DIRECTIVE: Reproduce the records from the line with "You are a GUI" up to and including the line with "pos(276,128)", leaving out the pictures.

LISTING:
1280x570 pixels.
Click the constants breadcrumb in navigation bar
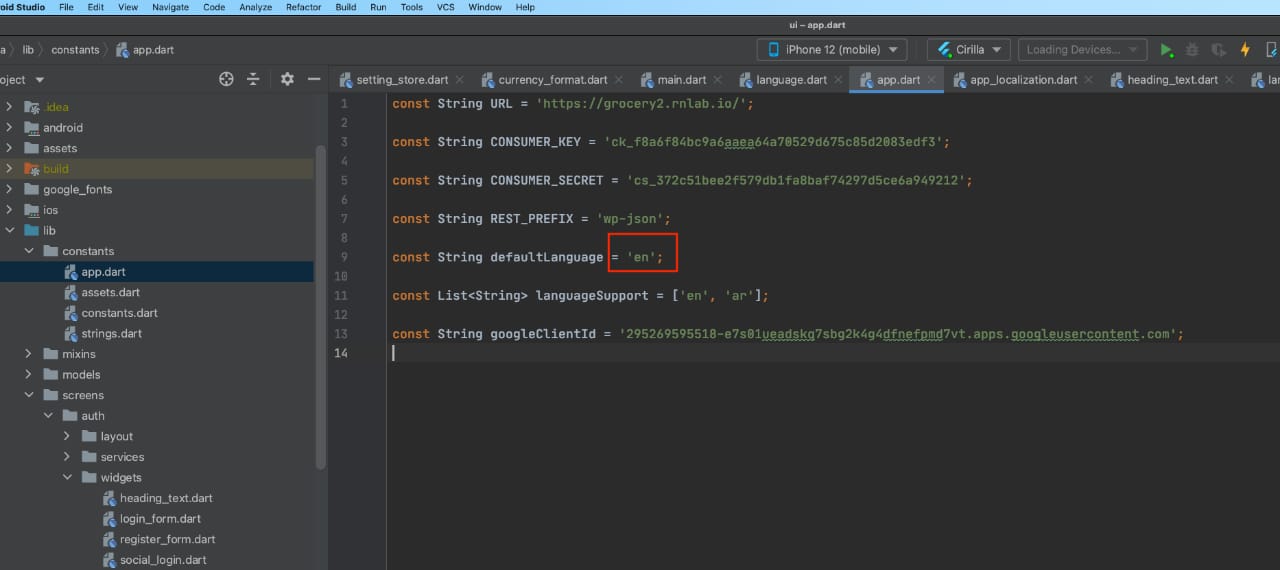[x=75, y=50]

...

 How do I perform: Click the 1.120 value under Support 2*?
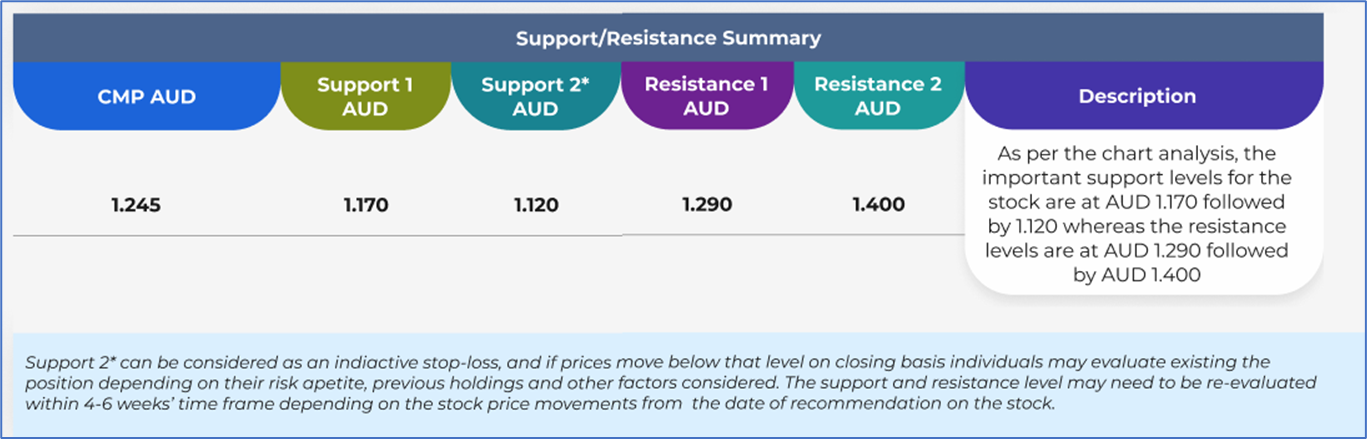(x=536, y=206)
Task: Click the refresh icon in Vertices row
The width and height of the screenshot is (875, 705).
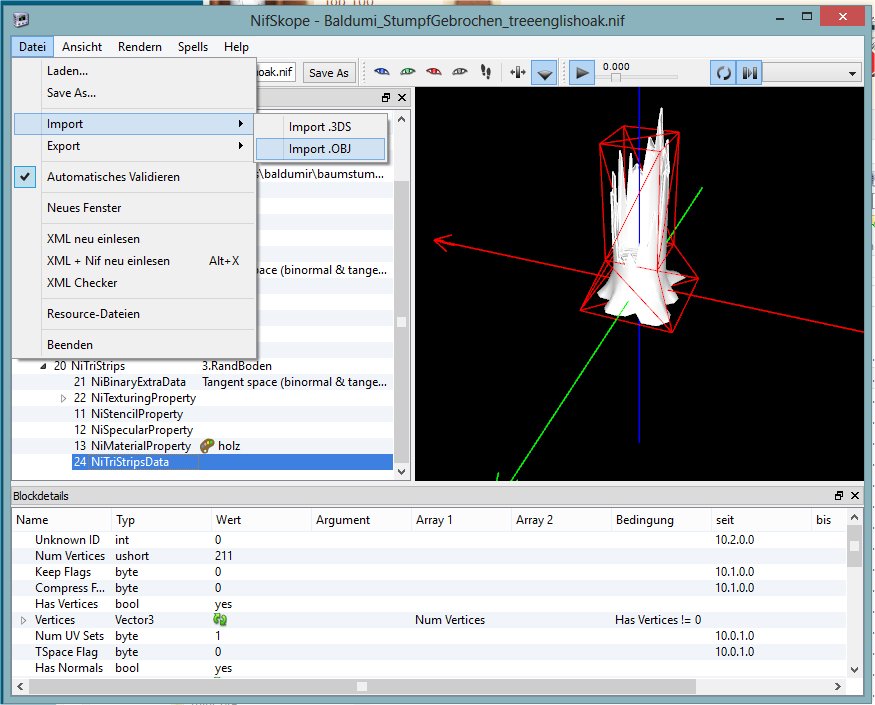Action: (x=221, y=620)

* * *

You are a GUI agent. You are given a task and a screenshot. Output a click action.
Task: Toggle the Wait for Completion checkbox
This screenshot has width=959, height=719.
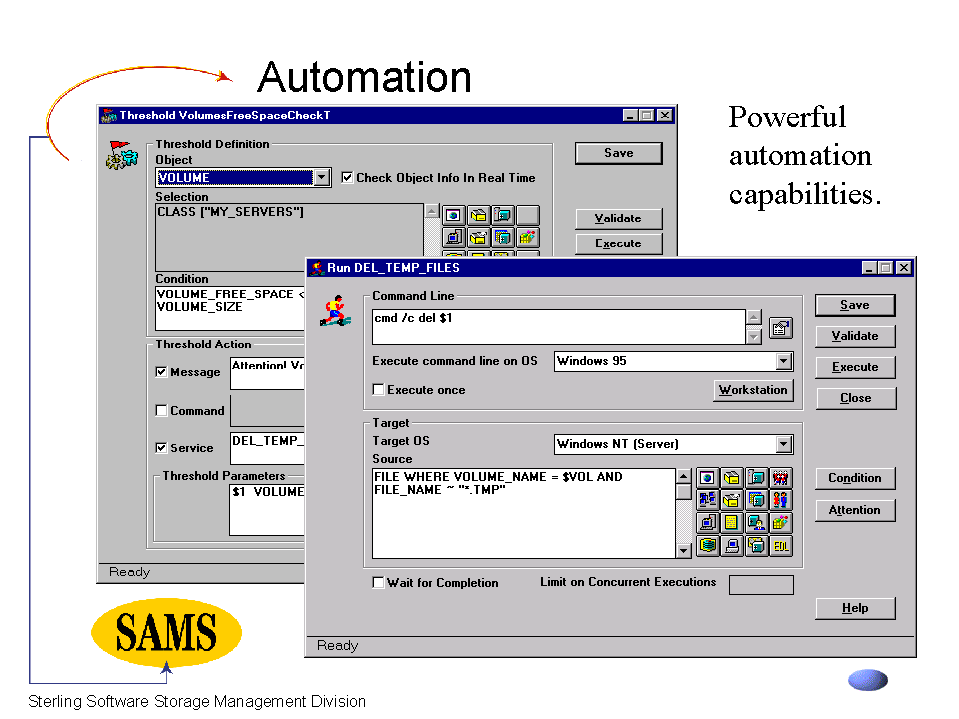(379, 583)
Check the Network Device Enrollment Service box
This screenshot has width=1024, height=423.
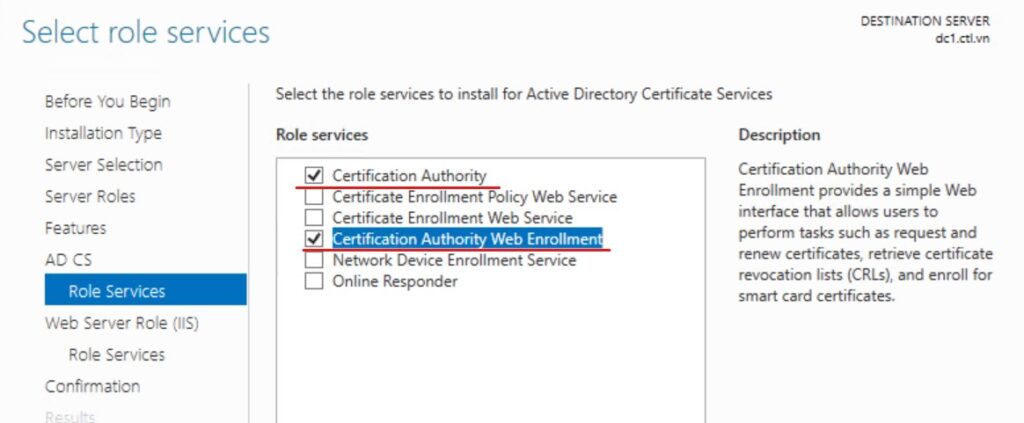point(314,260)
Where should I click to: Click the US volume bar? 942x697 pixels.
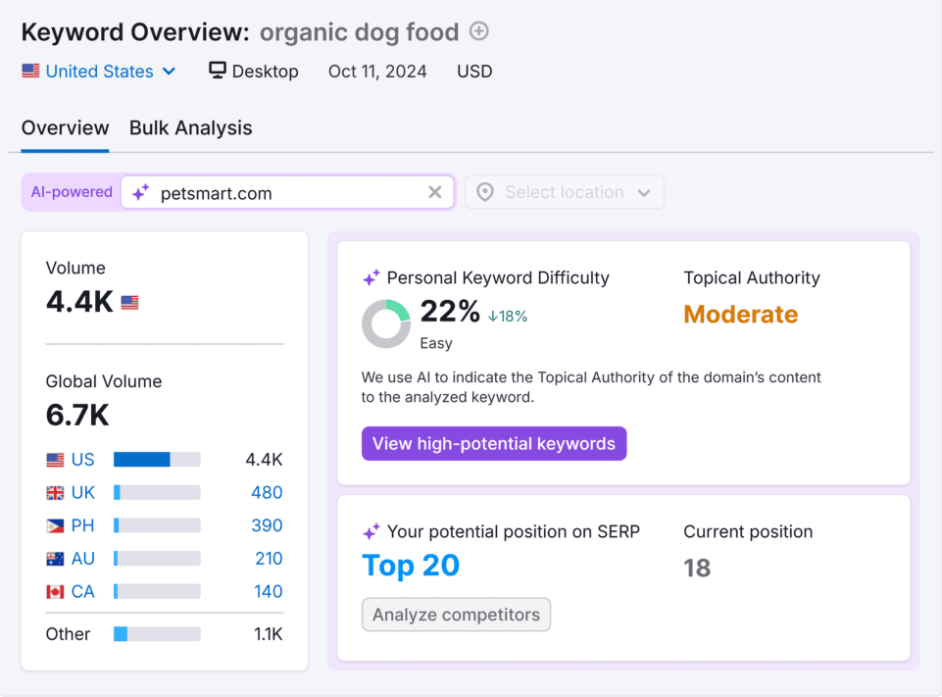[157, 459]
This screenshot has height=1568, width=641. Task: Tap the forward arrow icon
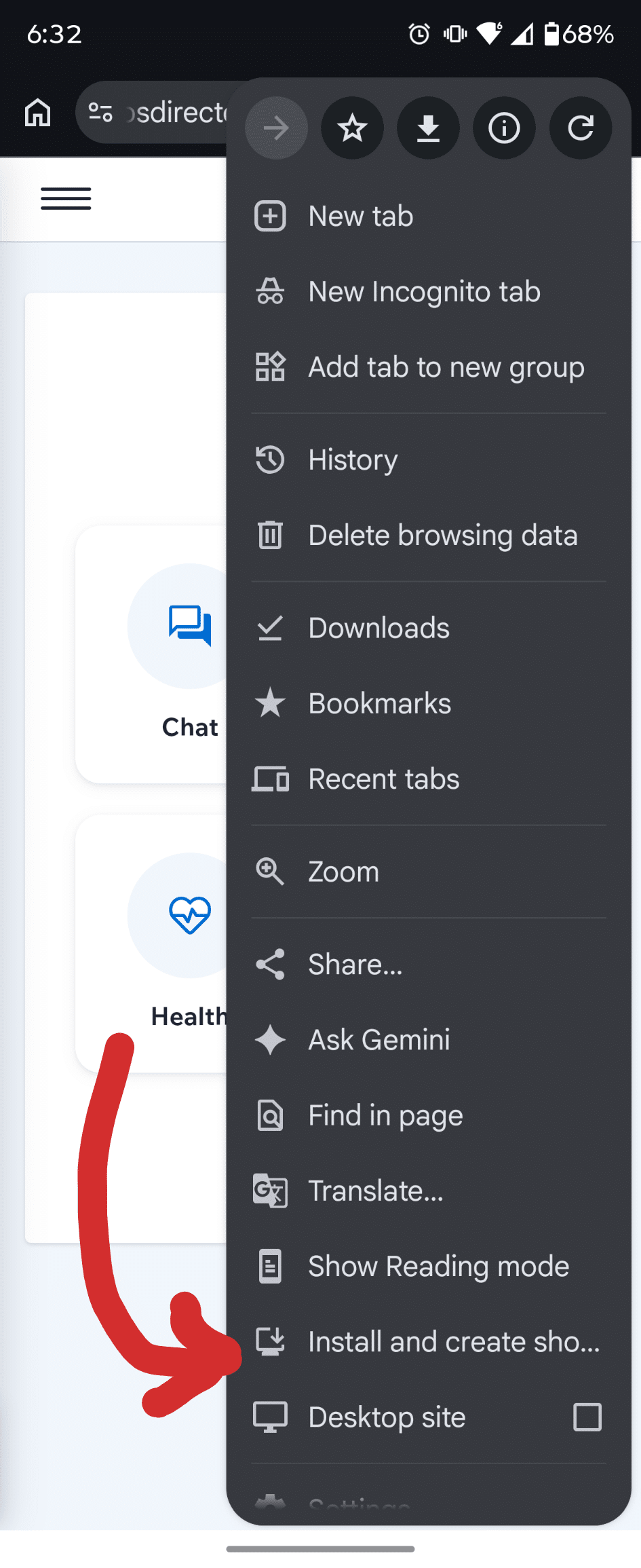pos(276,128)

WRITTEN SOLUTION:
You are a GUI agent. You are given a task and a screenshot. Output a click action.
Task: Toggle the Wait for Completion checkbox
This screenshot has width=959, height=719.
(379, 583)
Check the Network Device Enrollment Service box
This screenshot has width=1024, height=423.
point(314,260)
Where should I click to: Click the US volume bar? 942x697 pixels.
[157, 459]
This screenshot has height=1568, width=641. Task: Tap the forward arrow icon
pos(276,128)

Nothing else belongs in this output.